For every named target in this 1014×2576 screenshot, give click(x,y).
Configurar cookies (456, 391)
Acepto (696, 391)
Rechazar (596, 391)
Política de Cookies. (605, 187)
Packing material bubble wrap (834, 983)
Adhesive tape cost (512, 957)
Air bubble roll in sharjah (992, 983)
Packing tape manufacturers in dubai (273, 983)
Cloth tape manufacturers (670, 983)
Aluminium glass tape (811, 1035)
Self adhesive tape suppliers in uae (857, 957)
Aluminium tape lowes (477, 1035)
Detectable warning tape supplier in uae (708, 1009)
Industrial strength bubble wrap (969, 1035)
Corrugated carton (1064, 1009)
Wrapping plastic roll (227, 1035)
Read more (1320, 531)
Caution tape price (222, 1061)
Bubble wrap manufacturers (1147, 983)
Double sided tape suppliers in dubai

**Task goal:**
Rewrite the listing from the line holding "Air bubble roll in sharjah (992, 983)" through the end of the listing, both included, putting "distributors" wherever "suppliers" appears and leaving everything else unchanged.

**Task result:**
Air bubble roll in sharjah (992, 983)
Packing tape manufacturers in dubai (273, 983)
Cloth tape manufacturers (670, 983)
Aluminium glass tape (811, 1035)
Self adhesive tape distributors in uae (857, 957)
Aluminium tape lowes (477, 1035)
Detectable warning tape supplier in uae (708, 1009)
Industrial strength bubble wrap (969, 1035)
Corrugated carton (1064, 1009)
Wrapping plastic roll (227, 1035)
Read more (1320, 531)
Caution tape price (222, 1061)
Bubble wrap manufacturers (1147, 983)
Double sided tape distributors in dubai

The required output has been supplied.